Analisis Perbandingan

Pekabaran Injil yang dilakukan oleh badan zending Calvinisme dan Lutheran tidaklah identik dengan sebuah gereja yang melatarbelakanginya. Oleh karena itu, ciri khas mereka pun terlihat jelas. Adakalanya pandangan dan sikap mereka mirip dengan aliran gereja tertentu tetapi pada waktu yang lain tidak kelihatan seperti itu lagi. Zending Calvinisme sangat menjunjung pietisme. Hal itu berdampak terhadap pandangan dan sikap mereka yang "bercita-cita" membentuk suatu kelompok orang hasil PI yang saleh dan menerima Injil apa adanya. Para pekabar injil hanya mau menyampaikan apa yang mereka ketahui tentang itu. Oleh karena itu, sejarah hidup Yesus dan pelayanan-Nya selalu menjadi substansi pokok dari berbagai aktivitas.

Begitu pula Lutheran. Namun, menyangkut RMG ini pun muncul gejala yang sangat unik. Mereka adalah hasil penyatuan (union) dari Lutheran dan Calvinis. Kegiatan mereka sesekali sangat dipengaruhi oleh semangat pietis, namun pada saat yang lain kelihatan tidak ada pengaruh pietis. Hal ini dilatarbelakangi oleh proses lahirnya masih merupakan perkembangan yang sedang berproses: apakah penyatuan tersebut menyangkut isi ajaran atau hanya segi organisasinya saja.

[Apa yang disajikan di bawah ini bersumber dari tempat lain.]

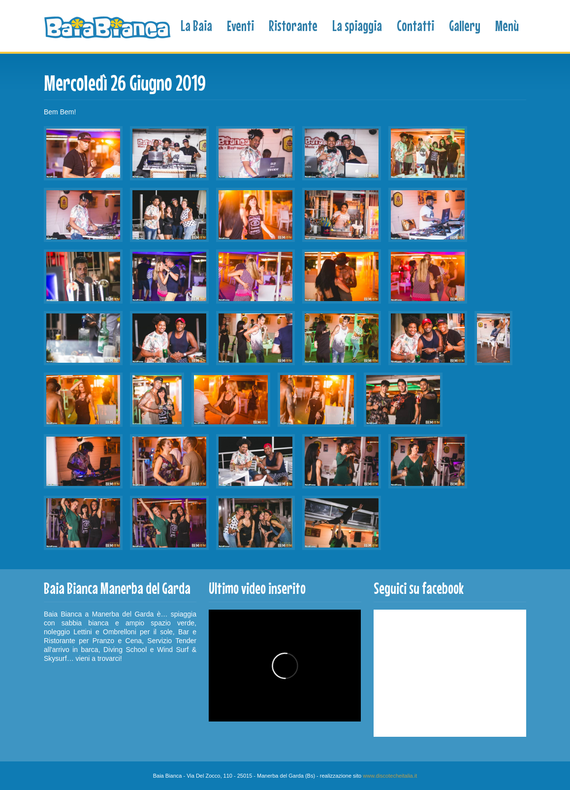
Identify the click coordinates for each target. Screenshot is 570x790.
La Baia (196, 25)
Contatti (415, 25)
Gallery (464, 25)
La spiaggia (357, 25)
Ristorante (293, 25)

Dalam ber-PI, badan zending Calvinis (NZG, UZG) sering mengalami ketegangan dengan pemerintah Belanda baik menyangkut substansi PI maupun persoalan keuangan. Ini berdampak pada hasil PI mereka. Pada kenyataannya sering terdapat jemaat yang ditinggal pergi sebelum benih Injil ditabur dengan baik. Pada sisi lain, hasil PI dipengaruhi oleh latar belakang pendidikan dan pengetahuan para pekabar Injil yang sangat minim.

Badan zending Calvinis lahir dari gereja[-gereja] Belanda yang sementara mengalami perubahan secara cepat. Ada PI yang hadir dengan latar belakang gereja yang masih sepakat dengan negara. Artinya, masih setuju negara campur tangan dalam urusan-urusan gereja. Tetapi ada pula pekabar injil yang lahir dari gereja yang menginginkan kebebasan penuh atau lepas dari intervensi negara. Pengelompokan ini membantu kita dalam melihat sepak terjang mereka di Indonesia. Yang dari situ dapat dilihat bahwa ada kelompok yang terus berusaha menyesuaikan diri dengan kebijakan pemerintah; ada pula kelompok yang benar-benar murni ingin menjalankan PI.

Dengan demikian, saya melihat bahwa RMG menunjukkan suatu ciri yang lebih berorientasi pada kebutuhan dan perkembangan situasi lokal dimana PI dilakukan. Sekalipun itu dalam batas-batas kepentingan PI, namun terlihat suatu perkembangan "maju", yakni orang-orang pribumi untuk selanjutnya dipakai sebagai tenaga pekabar injil. Tidak diketahui dengan pasti apakah ada latar belakang kurangnya tenaga RMG, keuangan, dll. Ini membutuhkan penelitian lebih lanjut.